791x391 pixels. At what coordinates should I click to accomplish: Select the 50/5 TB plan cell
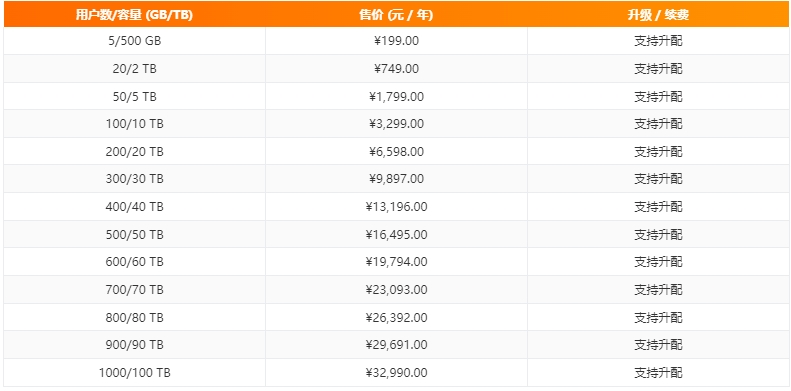coord(135,96)
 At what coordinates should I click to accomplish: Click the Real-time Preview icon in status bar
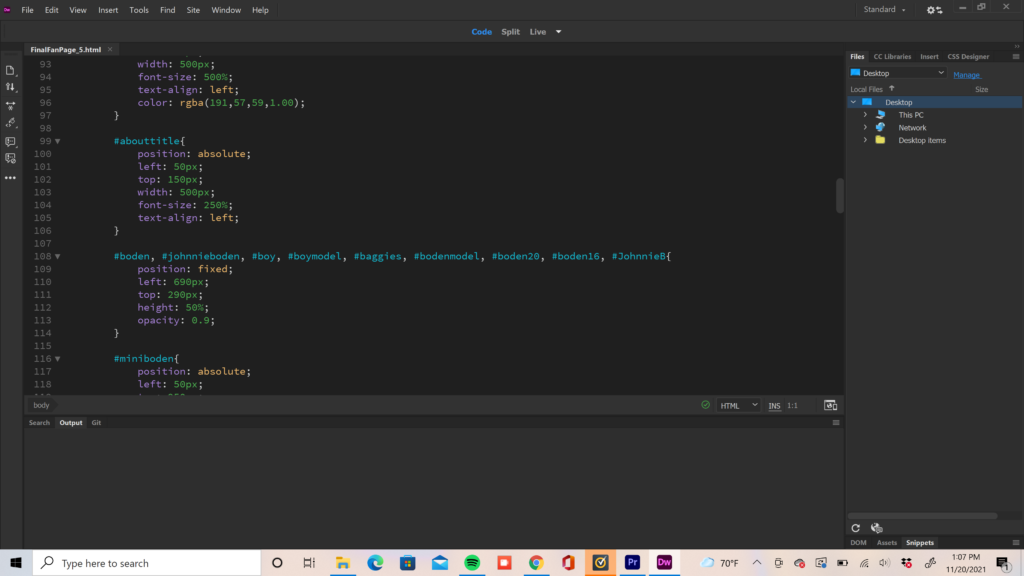830,405
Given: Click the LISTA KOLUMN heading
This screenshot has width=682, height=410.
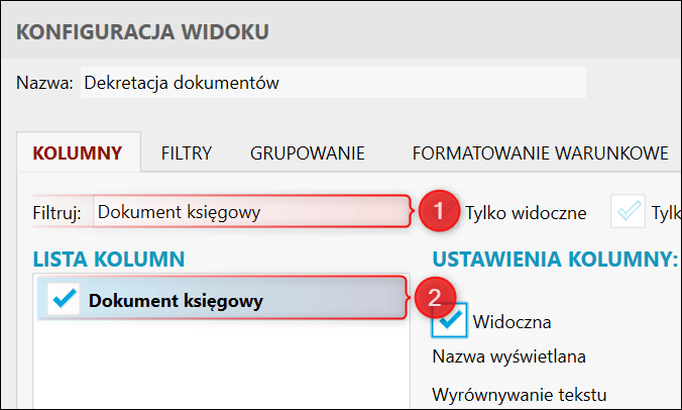Looking at the screenshot, I should click(109, 259).
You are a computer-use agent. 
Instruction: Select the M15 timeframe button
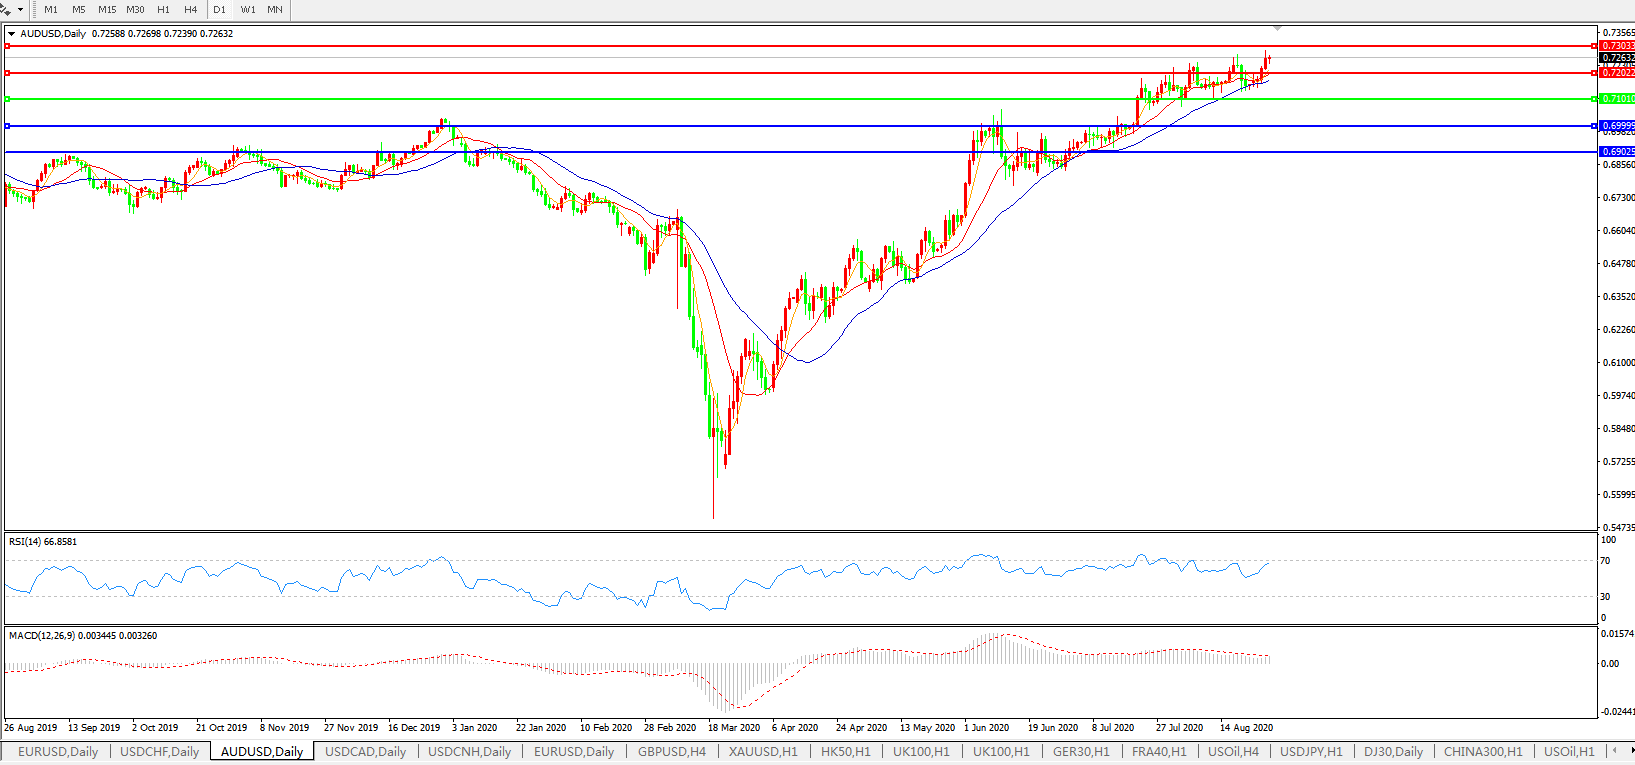[107, 9]
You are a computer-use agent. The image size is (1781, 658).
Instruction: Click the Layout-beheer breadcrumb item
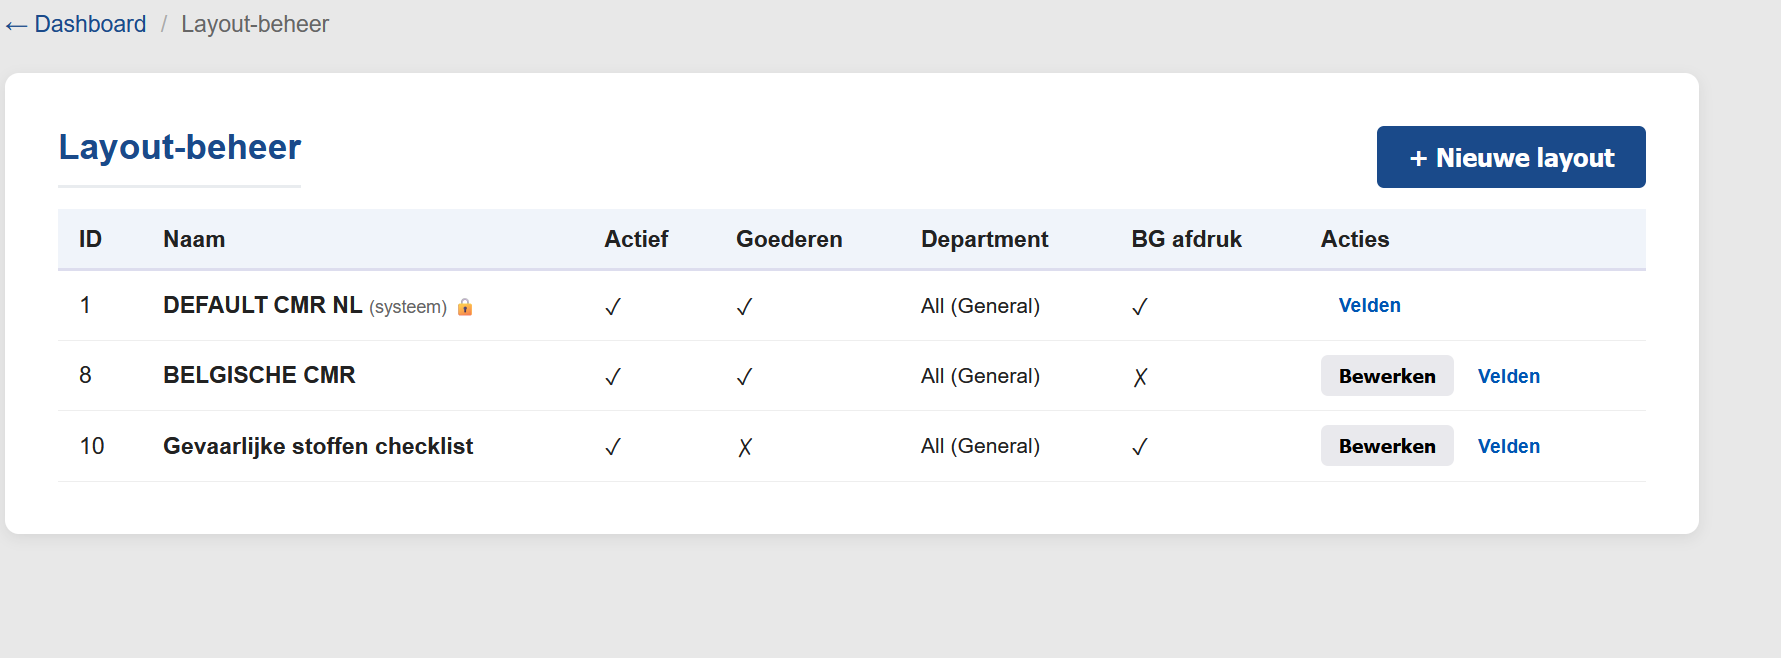click(254, 24)
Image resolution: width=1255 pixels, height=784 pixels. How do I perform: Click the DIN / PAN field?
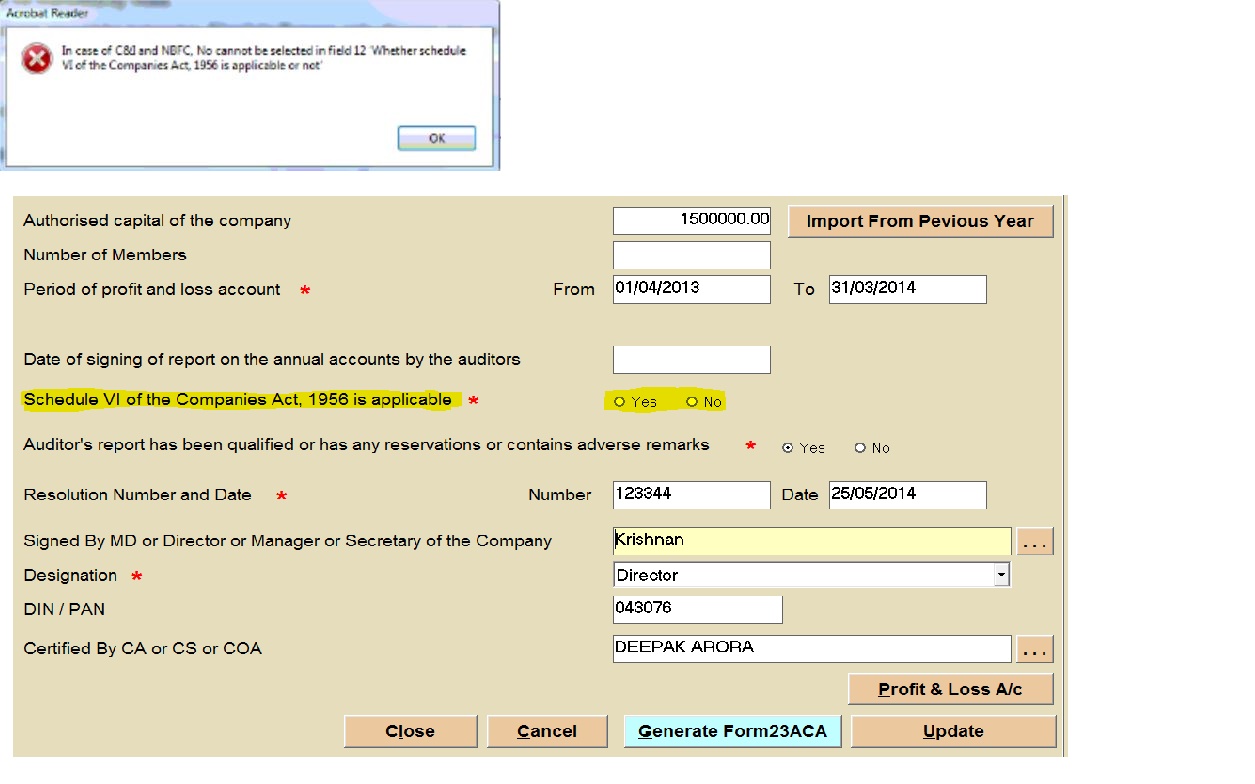coord(697,609)
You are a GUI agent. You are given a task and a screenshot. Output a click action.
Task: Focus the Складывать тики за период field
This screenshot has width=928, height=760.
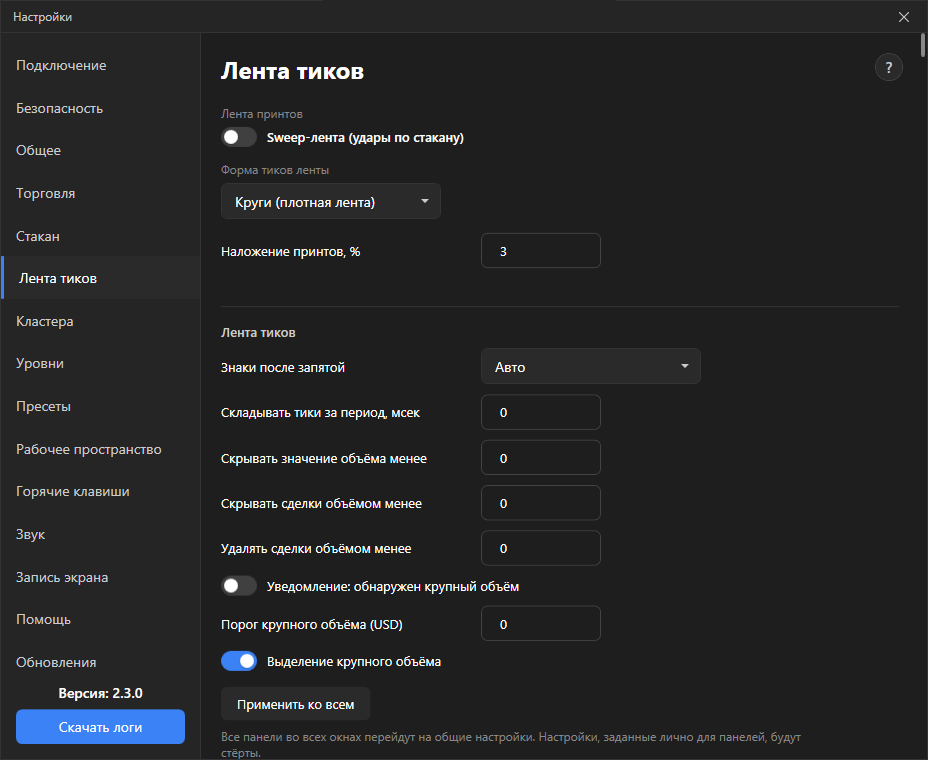540,412
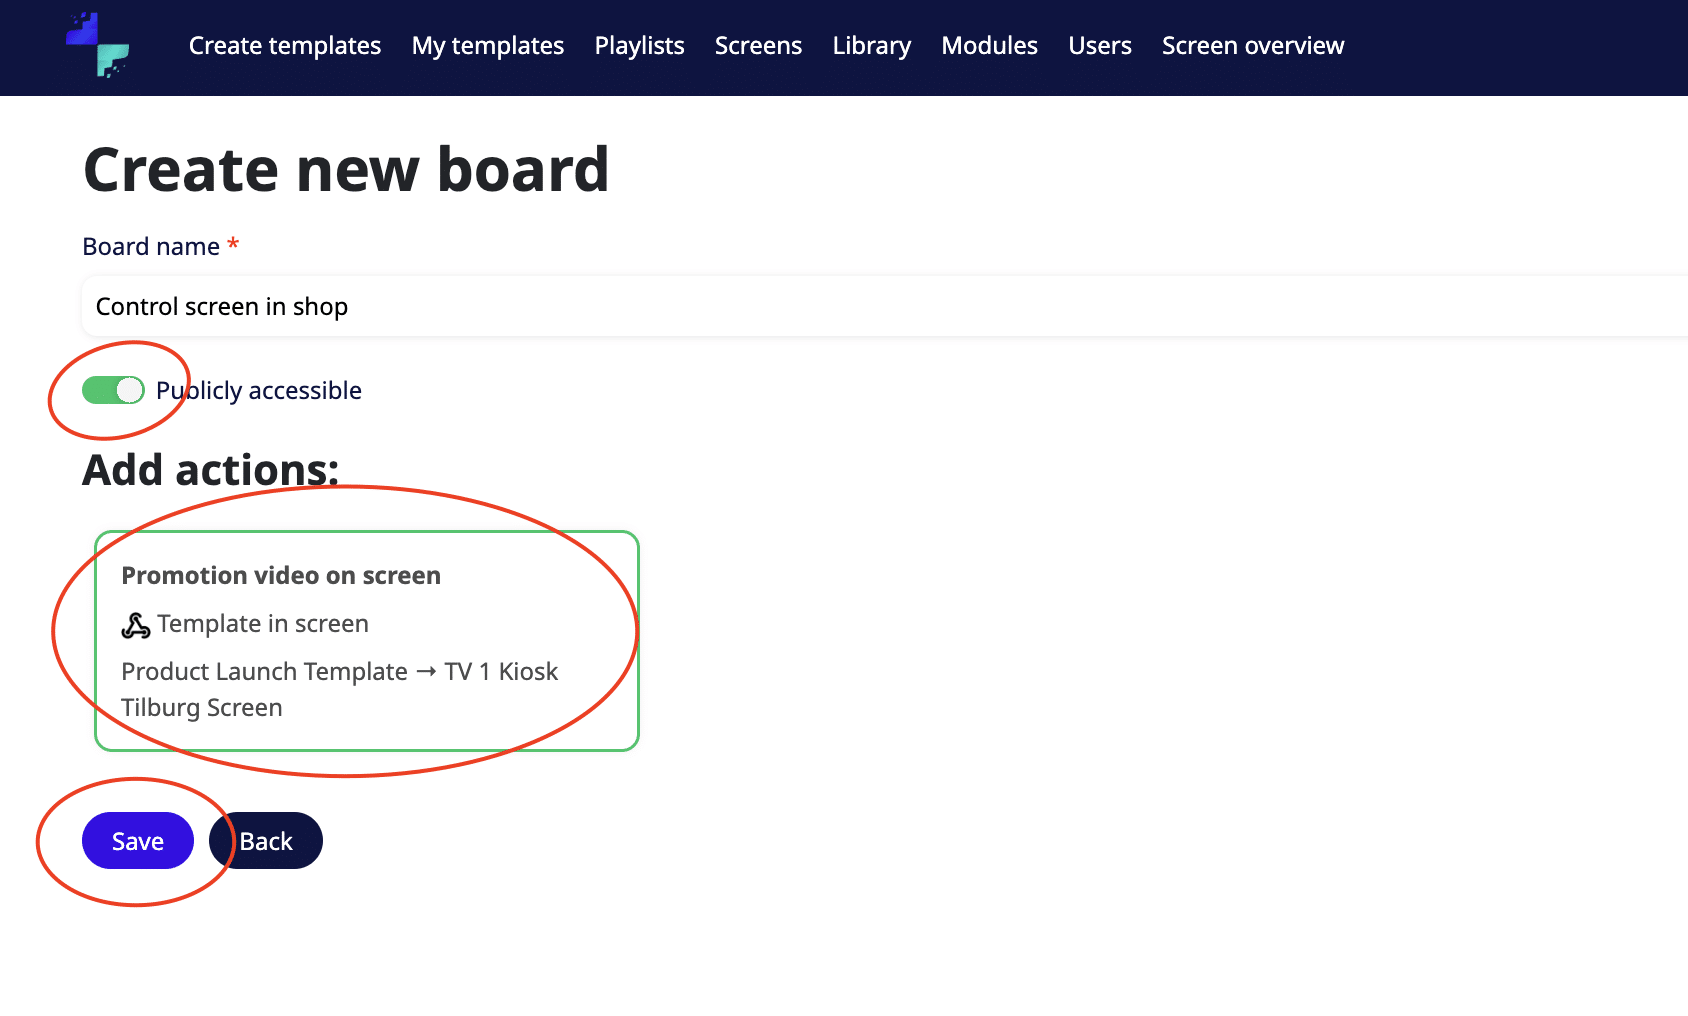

▶ Work to complete
In your copy, leave out the pictures and reproduce the material above exactly.

▶ Answer section
791x391 pixels. At what coordinates should I click to accomplish: Select the 50/5 TB plan cell
coord(135,96)
 At what coordinates should I click to accomplish: Click the Real-time Preview icon in status bar
830,405
Given: Click the LISTA KOLUMN heading
This screenshot has width=682, height=410.
Looking at the screenshot, I should click(109, 259).
You are a computer-use agent. 
Instruction: Select the M15 timeframe button
[107, 9]
You are a computer-use agent. The image size is (1781, 658).
Instruction: Click the Layout-beheer breadcrumb item
click(254, 24)
Image resolution: width=1255 pixels, height=784 pixels. How do I perform: Click the DIN / PAN field?
coord(697,609)
You are a GUI agent. You are given a task and a screenshot. Output a click action.
Task: Focus the Складывать тики за период field
This screenshot has width=928, height=760.
540,412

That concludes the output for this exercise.